The first bicycle tourer I've seen since Miranda Hot Springs showed up at Hawai last night. It was an Englishwoman touring alone, who I had seen, but not spoken to, at Miranda. She is traveling a bit faster than I as she did the Coromandel after Miranda and then passed through most of the same route I took. But then again, she's about 15 years younger and looks a lot fitter than I. She lives outside the New Forest ("new" since it was taken by William the Conqueror) in the south of England not far from Kent. She has 10 weeks here and is doing the East Cape and then some cycling on the South Island.
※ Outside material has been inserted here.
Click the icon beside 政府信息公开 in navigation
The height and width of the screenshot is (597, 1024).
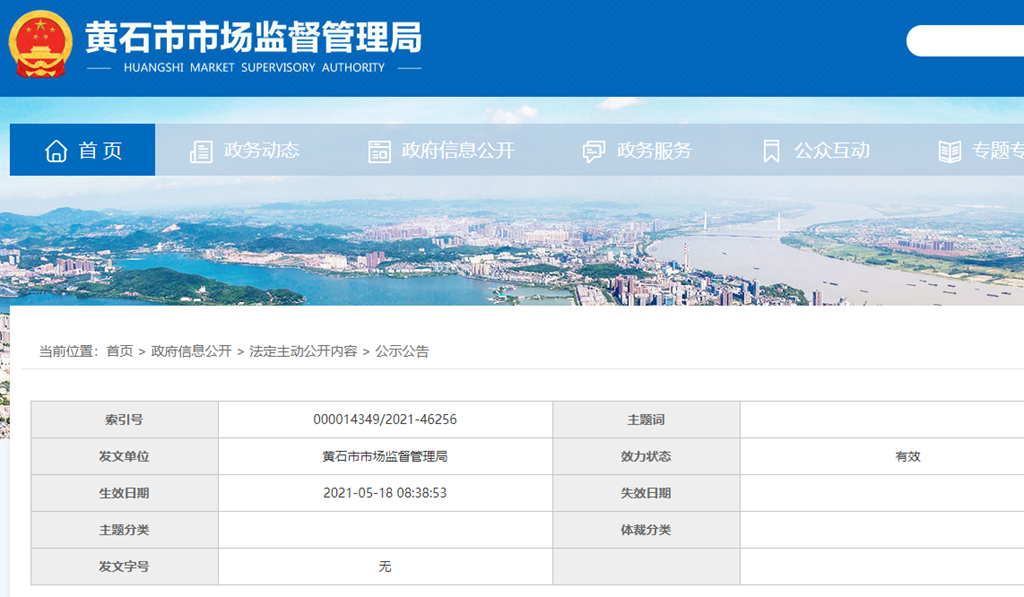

I left the bloke's fish camp (Hawai Bay Camp) fairly early, planning to go about 40km to Te Kaha, where there is a Holiday Park. Immediately across the river is the first big hill on the East Cape circuit, 218m (715 feet). The first part was the steepest (just the way to start ones day). As I was trundling up that part I looked in the mirror to see a big double trailer heavy hauler coming up behind me. As I looked up, I saw the bus coming down the hill. It seemed a good to pull off the road as they were destined to meet as the same point as I was. (They did) The tuck gave me a toot and a wave as he passed, because there wasn't much room. The rest of the hill was just a long slog, but it felt really good when I crested the top. The view was pretty awesome as well, both going up and coming down.

From there it was basically a succession of rolling hills. I stopped at Omaio, about 25km out, for lunch. As I turned around to go down to their little shore front domain, The Englishwoman was coming down the hill behind me. She stopped, we chatted over lunch and she left me in the dust at the next grade. I recognized the abandoned church at Omaio from the first trip Ellen, Sam & I made around the Cape and didn't take another photo of it.
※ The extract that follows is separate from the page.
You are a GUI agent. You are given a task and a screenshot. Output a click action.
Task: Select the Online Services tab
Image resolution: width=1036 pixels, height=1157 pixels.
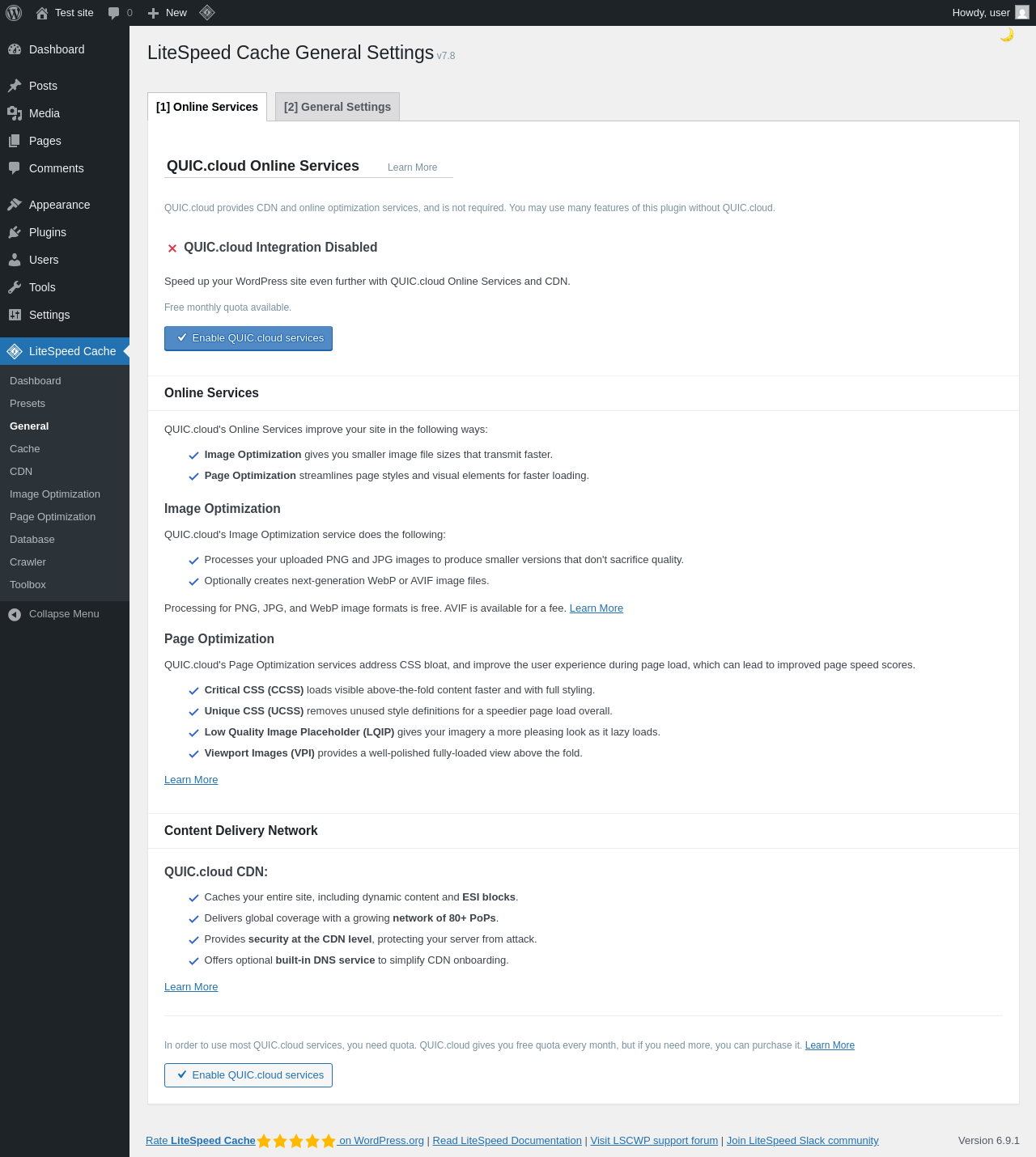pos(207,107)
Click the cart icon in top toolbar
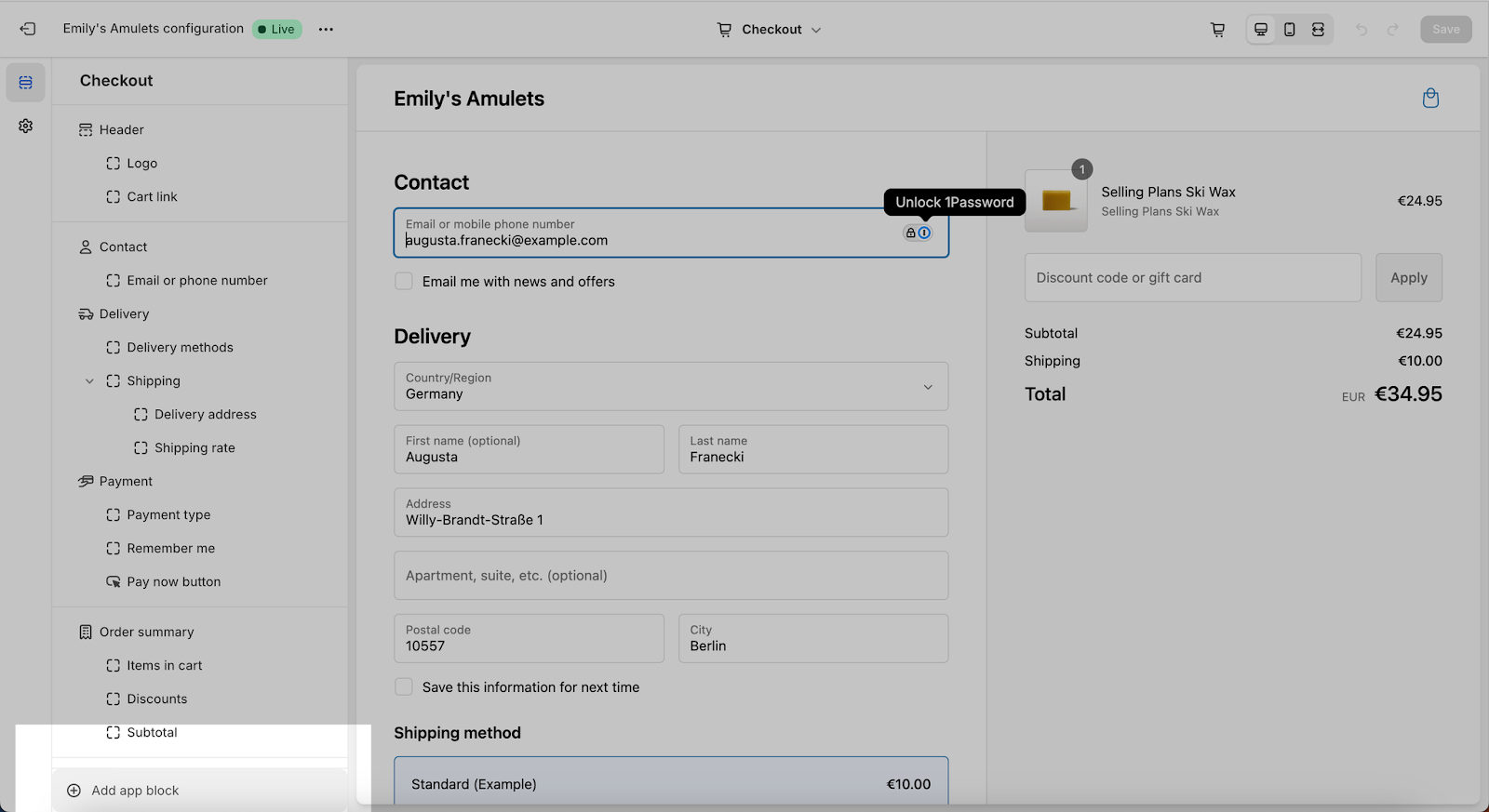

I got to Te Kaha, my intended destination, around 1pm. They have a Holiday Park and Dairy and cafe there. I checked out the campground. The grounds were nicely kept, but it was divided into small paddocks with very tall windbreaks. All the campers seemed to be crowded into the last paddock. It had no views and seemed almost airless. As the day was becoming more hot and humid, it was decision time.

I went back out to the office, which was on the road by the store. There were three teenagers hanging about at a table there. All of a sudden the boys runs across to a horse, tied up across the road. The horse, saddled, had decided lie down. The boy got it up and stared abusing it by throwing fake punches at its face. He then climbed on, pulled up his hoodie, whacked it with a bandanna and rode off. Not a good vibe. The decision was made. I made a quick stop at the store for some perishables for dinner and off I went to Maraehako Bay, 20km away, the site of the next campground and a backpackers hostel.
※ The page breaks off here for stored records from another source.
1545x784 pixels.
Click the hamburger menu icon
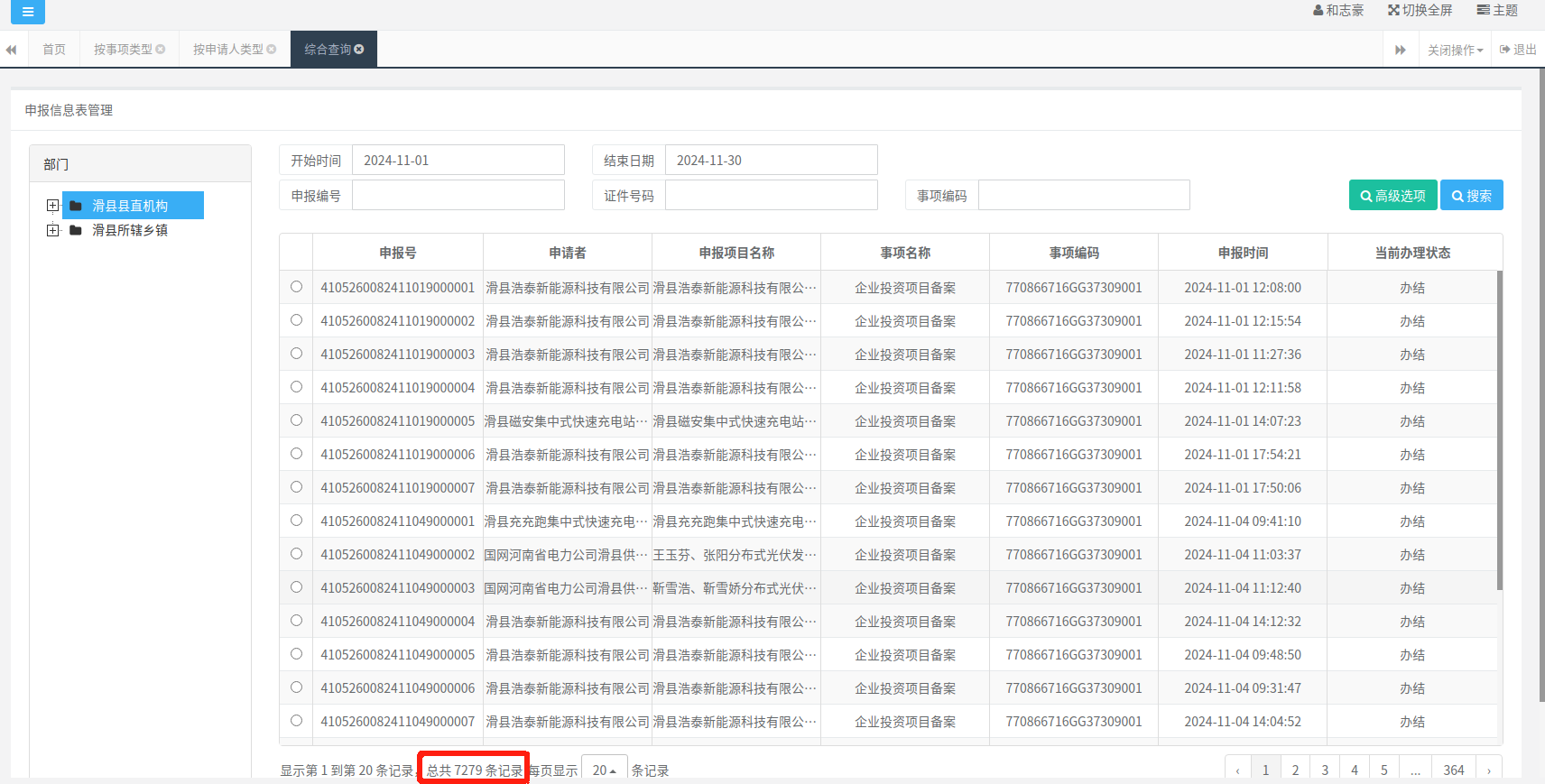click(27, 12)
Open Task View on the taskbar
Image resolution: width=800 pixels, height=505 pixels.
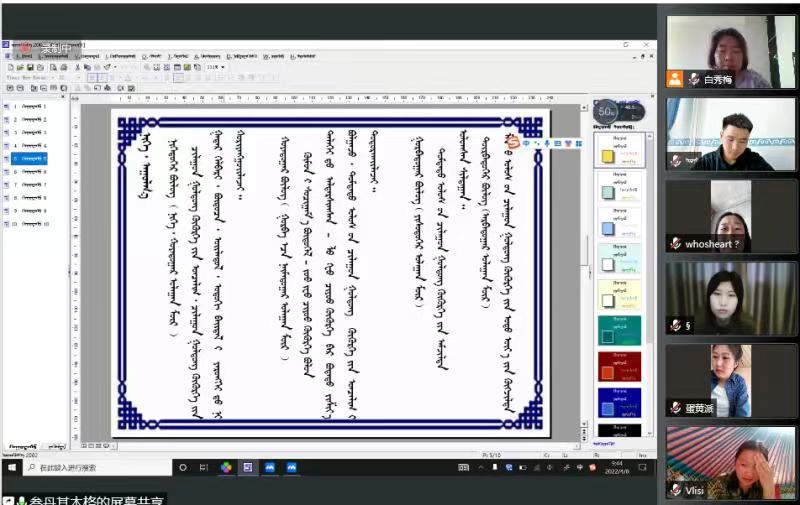pyautogui.click(x=204, y=467)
As I was riding there, it was getting more humid and cloudy and the clouds looked rather low and threatening, so I opted for the Maraehako Bay Retreat, a hostel, rather than the beach campground. It will be my first bed in nearly two weeks.

I went down the steep hill to the hostel (sort of like our driveway on Waiheke) and was greeted by Pihi, the Maori owner. It seemed like a pretty nice place, clean, good great room and kitchen and big hot showers. It isn't Old Bones outside of Oamaru, but nothing I've seen is at that level. I took a bunk in the dorm room (which I have to my self) and took a well-needed shower after a hot ride.

When I came out of the shower, it was raining. The hostel was a good decision, initiated for a totally unrelated reason.

Not your usual backpacker guests here tonight. There are only five of us, a family with a teenage daughter, a thirty-something German woman and me. Pihi, the owner, is an interesting guy. He's probably a little younger than us. His family has owned the land around here forever, about 2000 acres. They own the campground across the beach as well, raise organic cattle, grow Kiwifruit, and fish. Pihi is primarily a fisherman, as well as running the hostel.